At Independence Community College, the innovation hub (what they refer to as fab lab) hired a curriculum coordinator to create a K–12 “living document” designed to scale teacher training, so teachers can bring students to the lab or implement activities in their own classrooms after training. The college’s work also connects to a mobile fab lab, — “a trailer, a truck to pull it and a person who is trained to teach the things that are within that mobile fab lab,” says McGowan, so programming can reach rural communities directly, not just those able to travel.

Longwood developed a Faculty Fellows model to broaden engagement across disciplines. “The idea is that faculty from all different disciplines can see the importance of innovation and that innovation in the classroom can have an impact outside in our community, raising rural economic development,” says Kukk.

At Angelo State, Bixler described policy and structural progress — changing a co-op policy for engineering and computer science and breaking down silos — while moving a hub project forward beyond the grant period.

At Richard Bland, Boyd described a path from building internal capacity to expanding external partnerships, alongside practical tools other rural colleges could borrow, like mobile outreach and rural equipment, and a cohort culture of swapping playbooks.

The team leans on one another through steady, intentional connection. “We’ve organized a monthly meeting on Zoom where we have a set agenda,” Kukk says, reinforced by in-person visits and NSF convenings. For Bixler, what makes it work is trust: “We can be more honest with each other… but there’s not a lot of posturing and bravado that has to go on.”

Tips for New Cohorts

·       Be vulnerable early: “Don’t be afraid to be vulnerable in those PI meetings,” Boyd says, noting that it’s important to share challenges, not just wins.

·       Treat meetings as the work: Use PI meetings to learn quickly, ask for help, and trade practical templates instead of starting from scratch.

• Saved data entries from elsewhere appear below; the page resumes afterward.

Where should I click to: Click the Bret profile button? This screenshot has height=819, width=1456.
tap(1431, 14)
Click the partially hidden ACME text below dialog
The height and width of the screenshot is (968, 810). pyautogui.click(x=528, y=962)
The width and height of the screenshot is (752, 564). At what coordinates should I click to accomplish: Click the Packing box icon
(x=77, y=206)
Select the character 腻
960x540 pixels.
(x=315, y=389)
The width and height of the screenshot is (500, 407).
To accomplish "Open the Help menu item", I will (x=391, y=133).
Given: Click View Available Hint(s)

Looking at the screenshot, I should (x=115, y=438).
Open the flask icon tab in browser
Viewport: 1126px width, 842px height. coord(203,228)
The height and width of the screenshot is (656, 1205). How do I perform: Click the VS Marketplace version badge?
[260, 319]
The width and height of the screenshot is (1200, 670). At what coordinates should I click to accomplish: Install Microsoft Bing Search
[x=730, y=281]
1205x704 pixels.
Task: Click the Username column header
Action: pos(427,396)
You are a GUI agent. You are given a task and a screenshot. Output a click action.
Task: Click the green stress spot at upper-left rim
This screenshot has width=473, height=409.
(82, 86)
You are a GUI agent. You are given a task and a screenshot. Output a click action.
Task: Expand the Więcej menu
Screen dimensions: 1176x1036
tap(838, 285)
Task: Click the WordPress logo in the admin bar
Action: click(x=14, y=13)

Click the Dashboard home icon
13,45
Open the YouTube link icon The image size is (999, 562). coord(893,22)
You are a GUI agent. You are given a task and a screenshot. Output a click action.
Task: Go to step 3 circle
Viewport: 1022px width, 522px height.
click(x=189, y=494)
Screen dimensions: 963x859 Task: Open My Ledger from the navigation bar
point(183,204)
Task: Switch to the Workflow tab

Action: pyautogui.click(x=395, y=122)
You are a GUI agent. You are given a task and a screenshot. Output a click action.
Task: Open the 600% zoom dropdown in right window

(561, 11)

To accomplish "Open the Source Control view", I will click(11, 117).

·       Stop what isn’t working: The team experimented with subcommittees, then pared back when it became too heavy. Simplify before people burn out.

·       Model and replicate: “Look around and model and replicate what your group has,” Boyd says. “That’s the point of the group.”

·       Plan for sustainability from day one: Design roles and programs with the post-grant reality in mind — who decides, what evidence they need, and what can be maintained.

RREDI’s core lesson is practical: Rural colleges don’t have to tackle rural innovation alone. They can build it together — through consistent collaboration, clear-eyed experimentation, and hubs that make opportunity easier to reach. Just as important, the work has forged relationships meant to last. “10 years after this grant's gone, we're still going to be going,” says Bixler. “This NSF grant has allowed us to create a community that's going to outlast these programs.”